Addressing a concern of many educated people, who by then understood malaria and “fevers” were transmitted by mosquitos: Tryon having no stagnant water or swamp lands to create fogs, or breed mosquitos, has no malaria; in fact suffers from that malady have frequently been cured, by living HERE a short while.
To an audience that dreaded hot, sultry summer weather, before the invention of air-conditioning: Tryon summers are MILD, NOT HOT. Mornings up to about 10 o’clock, and evenings after 5 o’clock, are COOL . . . our atmosphere is very dry, void of that humidity that renders life intolerable in localities of lower altitude. Summer afternoons are made comfortable the gentle breeze that usually floats in from the forests on the Mountains, materially cooling the atmosphere. Summer nights at Tryon are invariably cool, a sleeper needs a blanket covering, and is sure of a comfortable refreshing night’s rest. [Objectively, this is ad copy. In fact annual precipitation averages are greater than almost anywhere elsewhere in the Southern Appalachians, and only visitors from the Deep South would find Tryon cooler and less humid. Hotels and boarding houses would often shut for the summer, and even full-time Tryon residents often went to higher elevations or to the North or the seaside during summers.]

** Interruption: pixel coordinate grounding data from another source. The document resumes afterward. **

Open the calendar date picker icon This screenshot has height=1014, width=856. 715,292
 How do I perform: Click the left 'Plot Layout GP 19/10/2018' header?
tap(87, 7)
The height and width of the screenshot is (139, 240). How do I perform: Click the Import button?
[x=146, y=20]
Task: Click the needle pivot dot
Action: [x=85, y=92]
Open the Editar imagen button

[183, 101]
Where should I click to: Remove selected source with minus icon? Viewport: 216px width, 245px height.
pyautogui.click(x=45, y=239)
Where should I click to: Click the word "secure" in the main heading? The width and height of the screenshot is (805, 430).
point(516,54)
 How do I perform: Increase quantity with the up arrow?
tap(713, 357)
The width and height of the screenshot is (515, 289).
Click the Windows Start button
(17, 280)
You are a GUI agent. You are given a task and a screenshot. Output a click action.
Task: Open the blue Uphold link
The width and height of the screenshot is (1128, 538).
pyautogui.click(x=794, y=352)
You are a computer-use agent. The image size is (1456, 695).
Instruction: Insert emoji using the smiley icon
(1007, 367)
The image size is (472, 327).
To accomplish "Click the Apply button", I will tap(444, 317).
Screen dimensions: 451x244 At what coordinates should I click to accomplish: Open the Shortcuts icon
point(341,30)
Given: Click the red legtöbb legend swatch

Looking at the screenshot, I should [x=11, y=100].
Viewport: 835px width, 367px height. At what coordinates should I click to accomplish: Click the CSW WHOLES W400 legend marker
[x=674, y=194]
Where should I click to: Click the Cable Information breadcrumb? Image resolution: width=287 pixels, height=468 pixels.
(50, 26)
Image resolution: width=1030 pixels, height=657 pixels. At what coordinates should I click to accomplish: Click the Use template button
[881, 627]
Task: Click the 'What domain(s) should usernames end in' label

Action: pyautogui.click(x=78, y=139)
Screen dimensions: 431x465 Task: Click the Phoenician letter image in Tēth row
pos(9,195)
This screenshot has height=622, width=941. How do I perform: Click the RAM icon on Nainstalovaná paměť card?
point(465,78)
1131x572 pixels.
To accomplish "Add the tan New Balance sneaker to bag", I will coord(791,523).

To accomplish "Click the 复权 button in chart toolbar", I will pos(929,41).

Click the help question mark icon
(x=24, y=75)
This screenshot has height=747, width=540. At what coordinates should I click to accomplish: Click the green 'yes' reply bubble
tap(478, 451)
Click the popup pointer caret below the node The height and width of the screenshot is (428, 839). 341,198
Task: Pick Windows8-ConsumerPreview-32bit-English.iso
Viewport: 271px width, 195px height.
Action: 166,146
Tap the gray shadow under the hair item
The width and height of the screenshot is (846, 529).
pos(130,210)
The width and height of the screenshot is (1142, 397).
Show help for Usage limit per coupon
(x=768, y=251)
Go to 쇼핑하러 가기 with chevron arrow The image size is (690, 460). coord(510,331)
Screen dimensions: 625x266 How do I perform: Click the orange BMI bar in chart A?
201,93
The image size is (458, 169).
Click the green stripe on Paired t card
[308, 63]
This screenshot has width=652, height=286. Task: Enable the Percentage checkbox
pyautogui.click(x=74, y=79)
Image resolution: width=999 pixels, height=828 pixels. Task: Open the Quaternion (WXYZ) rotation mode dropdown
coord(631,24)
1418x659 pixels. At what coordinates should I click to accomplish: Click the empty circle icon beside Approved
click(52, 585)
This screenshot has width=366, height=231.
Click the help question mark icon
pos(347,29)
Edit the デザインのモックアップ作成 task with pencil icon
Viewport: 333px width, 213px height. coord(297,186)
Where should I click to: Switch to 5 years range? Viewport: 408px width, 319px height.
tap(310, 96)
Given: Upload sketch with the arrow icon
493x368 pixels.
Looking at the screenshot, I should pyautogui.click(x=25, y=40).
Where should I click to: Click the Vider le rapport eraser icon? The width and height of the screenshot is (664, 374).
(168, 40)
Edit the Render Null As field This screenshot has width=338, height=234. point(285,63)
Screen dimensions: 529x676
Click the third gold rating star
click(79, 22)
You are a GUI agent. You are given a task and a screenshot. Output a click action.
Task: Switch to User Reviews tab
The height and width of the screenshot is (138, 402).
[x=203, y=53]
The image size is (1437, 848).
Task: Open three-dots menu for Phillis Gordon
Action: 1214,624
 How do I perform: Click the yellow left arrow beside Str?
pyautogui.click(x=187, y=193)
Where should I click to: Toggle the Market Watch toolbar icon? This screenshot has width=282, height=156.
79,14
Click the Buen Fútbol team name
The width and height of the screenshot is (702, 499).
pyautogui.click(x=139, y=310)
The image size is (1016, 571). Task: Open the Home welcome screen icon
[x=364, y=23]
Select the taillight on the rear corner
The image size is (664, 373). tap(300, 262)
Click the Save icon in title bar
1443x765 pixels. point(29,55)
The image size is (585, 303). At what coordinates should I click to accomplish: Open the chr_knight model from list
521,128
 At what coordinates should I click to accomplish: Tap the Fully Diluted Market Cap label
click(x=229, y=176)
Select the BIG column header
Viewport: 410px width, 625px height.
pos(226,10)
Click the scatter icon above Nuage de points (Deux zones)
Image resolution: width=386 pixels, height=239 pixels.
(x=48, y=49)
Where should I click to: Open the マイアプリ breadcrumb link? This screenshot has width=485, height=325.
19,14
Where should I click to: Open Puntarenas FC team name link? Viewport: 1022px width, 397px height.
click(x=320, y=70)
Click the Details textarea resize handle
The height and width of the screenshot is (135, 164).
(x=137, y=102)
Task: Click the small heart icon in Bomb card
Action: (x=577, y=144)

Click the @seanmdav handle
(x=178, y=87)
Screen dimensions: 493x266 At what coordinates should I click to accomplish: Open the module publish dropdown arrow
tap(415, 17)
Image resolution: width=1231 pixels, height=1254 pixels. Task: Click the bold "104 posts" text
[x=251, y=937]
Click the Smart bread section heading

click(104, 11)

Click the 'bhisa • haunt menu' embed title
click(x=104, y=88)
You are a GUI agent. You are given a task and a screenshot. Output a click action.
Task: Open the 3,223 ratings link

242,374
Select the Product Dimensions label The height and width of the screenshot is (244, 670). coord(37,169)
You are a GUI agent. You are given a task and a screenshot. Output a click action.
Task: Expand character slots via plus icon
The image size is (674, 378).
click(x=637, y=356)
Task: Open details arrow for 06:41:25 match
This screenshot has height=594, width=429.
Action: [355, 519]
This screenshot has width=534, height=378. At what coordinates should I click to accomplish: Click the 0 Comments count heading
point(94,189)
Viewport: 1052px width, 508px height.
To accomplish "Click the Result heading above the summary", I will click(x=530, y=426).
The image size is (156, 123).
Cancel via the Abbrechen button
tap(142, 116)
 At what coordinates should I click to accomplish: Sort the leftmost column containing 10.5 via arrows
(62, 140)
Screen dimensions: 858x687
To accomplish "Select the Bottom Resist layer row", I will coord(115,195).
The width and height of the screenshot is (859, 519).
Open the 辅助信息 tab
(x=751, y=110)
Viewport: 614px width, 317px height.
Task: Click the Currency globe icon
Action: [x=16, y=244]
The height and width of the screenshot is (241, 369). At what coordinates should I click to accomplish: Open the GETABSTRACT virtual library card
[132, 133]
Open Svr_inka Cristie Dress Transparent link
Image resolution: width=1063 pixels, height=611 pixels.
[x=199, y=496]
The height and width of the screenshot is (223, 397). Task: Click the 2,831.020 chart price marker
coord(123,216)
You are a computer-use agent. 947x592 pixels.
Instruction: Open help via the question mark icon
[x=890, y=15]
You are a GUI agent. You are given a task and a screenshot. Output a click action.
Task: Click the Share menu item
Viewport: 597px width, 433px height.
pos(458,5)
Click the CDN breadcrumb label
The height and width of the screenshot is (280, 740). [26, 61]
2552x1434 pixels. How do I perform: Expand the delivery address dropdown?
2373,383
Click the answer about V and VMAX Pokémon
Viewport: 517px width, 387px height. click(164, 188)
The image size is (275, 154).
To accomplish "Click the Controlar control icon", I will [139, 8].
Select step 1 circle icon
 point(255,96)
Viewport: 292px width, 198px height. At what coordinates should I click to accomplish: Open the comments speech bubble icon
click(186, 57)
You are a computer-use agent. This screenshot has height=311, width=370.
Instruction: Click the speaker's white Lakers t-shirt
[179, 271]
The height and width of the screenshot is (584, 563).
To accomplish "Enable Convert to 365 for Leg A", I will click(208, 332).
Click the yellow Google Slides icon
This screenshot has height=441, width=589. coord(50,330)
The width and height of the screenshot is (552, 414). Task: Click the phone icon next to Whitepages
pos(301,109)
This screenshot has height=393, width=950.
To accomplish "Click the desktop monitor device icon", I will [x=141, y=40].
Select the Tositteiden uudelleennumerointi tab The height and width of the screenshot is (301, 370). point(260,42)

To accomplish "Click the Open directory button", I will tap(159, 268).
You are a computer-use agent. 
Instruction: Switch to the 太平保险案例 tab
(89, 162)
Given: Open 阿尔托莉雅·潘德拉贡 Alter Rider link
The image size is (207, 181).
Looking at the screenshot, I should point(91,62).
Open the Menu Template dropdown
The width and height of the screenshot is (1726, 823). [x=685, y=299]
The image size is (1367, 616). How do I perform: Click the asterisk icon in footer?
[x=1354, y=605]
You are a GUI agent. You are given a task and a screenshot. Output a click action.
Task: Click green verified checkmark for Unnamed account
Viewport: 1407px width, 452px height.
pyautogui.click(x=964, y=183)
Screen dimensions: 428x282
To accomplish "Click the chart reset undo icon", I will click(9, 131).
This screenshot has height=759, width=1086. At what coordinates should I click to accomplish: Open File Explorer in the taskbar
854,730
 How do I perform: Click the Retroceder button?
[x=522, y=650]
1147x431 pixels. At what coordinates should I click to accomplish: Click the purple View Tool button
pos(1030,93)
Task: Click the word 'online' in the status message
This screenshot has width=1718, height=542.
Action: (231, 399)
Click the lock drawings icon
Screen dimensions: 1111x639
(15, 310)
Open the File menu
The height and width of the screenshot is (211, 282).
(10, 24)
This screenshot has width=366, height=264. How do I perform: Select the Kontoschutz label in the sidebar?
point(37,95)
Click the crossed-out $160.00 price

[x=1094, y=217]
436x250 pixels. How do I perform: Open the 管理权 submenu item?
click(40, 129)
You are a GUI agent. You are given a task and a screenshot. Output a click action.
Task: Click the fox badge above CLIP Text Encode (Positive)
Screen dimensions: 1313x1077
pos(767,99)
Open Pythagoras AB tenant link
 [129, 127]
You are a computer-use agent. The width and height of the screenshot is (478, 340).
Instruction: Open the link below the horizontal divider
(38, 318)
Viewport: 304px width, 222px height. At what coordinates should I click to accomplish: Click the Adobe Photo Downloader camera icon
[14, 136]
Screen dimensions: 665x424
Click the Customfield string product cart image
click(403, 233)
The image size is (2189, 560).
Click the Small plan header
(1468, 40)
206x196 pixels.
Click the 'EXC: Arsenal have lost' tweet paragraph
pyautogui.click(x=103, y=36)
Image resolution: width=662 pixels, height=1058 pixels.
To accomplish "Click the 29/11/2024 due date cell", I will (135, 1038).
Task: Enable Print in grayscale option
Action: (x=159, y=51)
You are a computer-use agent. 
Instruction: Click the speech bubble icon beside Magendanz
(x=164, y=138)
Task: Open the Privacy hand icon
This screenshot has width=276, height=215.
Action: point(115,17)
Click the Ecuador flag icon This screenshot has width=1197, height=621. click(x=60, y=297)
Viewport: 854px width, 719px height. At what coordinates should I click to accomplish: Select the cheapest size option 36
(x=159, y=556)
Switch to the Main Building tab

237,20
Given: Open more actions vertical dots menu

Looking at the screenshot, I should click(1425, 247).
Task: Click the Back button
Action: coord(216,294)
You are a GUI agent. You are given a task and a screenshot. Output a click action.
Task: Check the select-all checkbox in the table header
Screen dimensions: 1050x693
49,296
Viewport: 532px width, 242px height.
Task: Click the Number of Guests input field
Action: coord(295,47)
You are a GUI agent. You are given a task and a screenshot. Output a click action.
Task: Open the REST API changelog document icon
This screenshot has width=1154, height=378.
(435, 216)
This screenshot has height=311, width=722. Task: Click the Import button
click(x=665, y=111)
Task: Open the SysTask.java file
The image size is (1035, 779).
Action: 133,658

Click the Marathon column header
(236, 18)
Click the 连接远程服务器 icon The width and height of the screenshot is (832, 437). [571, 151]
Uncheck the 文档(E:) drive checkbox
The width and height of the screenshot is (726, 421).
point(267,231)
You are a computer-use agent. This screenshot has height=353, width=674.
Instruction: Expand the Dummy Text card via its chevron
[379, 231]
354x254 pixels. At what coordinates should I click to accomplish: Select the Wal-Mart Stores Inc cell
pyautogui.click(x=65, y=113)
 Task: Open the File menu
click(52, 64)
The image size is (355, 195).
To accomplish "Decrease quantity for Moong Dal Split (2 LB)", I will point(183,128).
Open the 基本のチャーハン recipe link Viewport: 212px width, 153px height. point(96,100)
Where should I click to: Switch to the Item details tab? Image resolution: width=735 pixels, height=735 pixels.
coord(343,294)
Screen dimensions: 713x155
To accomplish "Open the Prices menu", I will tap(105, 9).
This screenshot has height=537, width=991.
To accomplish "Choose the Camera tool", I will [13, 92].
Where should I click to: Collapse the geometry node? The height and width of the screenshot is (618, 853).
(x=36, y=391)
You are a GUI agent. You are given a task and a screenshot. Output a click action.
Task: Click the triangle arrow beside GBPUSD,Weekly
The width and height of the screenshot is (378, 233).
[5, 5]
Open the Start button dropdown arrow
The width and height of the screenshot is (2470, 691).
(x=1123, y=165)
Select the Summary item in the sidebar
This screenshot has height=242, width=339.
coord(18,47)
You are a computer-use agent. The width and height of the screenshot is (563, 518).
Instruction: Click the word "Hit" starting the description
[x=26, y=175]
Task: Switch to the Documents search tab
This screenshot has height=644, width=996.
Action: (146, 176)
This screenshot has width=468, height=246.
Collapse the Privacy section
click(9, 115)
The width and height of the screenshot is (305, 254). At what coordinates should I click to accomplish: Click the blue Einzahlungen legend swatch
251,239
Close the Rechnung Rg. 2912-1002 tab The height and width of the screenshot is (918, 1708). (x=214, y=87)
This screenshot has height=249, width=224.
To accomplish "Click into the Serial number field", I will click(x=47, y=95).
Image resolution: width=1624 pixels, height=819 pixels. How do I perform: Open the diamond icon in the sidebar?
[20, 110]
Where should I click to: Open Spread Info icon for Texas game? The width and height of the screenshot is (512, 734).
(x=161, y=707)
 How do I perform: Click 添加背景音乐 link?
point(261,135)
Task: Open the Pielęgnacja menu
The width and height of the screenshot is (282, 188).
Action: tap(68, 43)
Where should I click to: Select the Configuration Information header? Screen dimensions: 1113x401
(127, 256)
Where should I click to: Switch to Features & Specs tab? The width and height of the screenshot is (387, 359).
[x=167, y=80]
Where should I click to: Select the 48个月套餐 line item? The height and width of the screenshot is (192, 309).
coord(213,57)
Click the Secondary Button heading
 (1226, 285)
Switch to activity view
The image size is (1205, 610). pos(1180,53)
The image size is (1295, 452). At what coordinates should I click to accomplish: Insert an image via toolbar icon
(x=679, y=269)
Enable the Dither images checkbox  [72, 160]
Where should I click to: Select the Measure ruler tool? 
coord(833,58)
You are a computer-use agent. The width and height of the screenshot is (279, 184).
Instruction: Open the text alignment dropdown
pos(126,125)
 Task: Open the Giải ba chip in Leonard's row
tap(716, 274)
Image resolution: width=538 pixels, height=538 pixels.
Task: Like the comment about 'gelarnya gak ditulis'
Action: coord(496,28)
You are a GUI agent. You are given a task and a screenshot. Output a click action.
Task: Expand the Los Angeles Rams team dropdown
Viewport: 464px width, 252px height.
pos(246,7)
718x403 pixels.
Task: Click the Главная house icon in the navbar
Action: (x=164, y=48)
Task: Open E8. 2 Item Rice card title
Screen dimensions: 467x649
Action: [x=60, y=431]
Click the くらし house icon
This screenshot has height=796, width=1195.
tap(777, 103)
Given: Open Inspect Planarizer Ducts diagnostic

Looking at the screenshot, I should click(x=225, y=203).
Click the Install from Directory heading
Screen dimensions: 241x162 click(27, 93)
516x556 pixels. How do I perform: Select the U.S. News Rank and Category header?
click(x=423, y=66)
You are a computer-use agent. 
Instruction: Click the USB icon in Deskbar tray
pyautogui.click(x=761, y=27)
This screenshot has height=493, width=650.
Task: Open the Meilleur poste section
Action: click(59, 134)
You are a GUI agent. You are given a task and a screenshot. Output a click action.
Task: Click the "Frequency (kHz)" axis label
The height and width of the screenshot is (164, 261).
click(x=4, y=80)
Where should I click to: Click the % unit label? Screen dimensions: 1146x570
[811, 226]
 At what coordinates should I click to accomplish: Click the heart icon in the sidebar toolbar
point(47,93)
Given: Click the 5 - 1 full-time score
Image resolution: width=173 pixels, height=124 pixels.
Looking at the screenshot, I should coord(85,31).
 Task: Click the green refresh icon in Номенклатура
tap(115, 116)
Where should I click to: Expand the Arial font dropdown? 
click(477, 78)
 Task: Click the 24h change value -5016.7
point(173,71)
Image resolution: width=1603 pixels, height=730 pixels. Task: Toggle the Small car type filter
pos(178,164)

To an audience of Northern and Midwestern visitors, seeking to escape long and frigid winters, the brochure offers enticing copy: Tryon Winters are very mild; and very short . . . By sun-up, it warms up rapidly and from 8 a.m. to 5 p.m. normal temperatures can be relied upon. . . Only a very few mornings any Winter do we have freezing weather, ice seldom forms even as thick as window glass, and these cold mornings rarely occur two mornings in succession. Tryon seldom has snow . . .coldest weather usually occurs from middle of January to middle of February, rarely more than a month of it. Then Spring begins to manifest its presence, and buds and blossoms follow in rapid succession. [As early as the 1880s, many permanent residents were relocating to Tryon from Wisconsin, Illinois, Michigan, Ohio, New York and New England. These “snowbirds” were the majority of the early white population of Tryon, for whom this message resonated and was more-or-less true. Some were retired, but many were working-age people with children. More than any other locale in the Carolina mountains during this era, “Northern transplants” established the tone of its business and social community. They brought with them prevailing attitudes about education, the arts, politics, gender and race, and even religion. Tryon was remarkable in having a Roman Catholic church, for example, very unusual for a small town in its region. Its most popular denominations were the Congregational and Episcopal, not the Baptist and the Methodist that might be expected. Even a Christian Science society came about, around the time this brochure was published. Agnostics, atheists, and non-practicing Christians found that “mainstream” Tryon would accept them; people divorced and the more-or-less gender non-conforming also were flocking into the village during Tryon’s early years – although these topics aren’t addressed in the 1916 brochure.]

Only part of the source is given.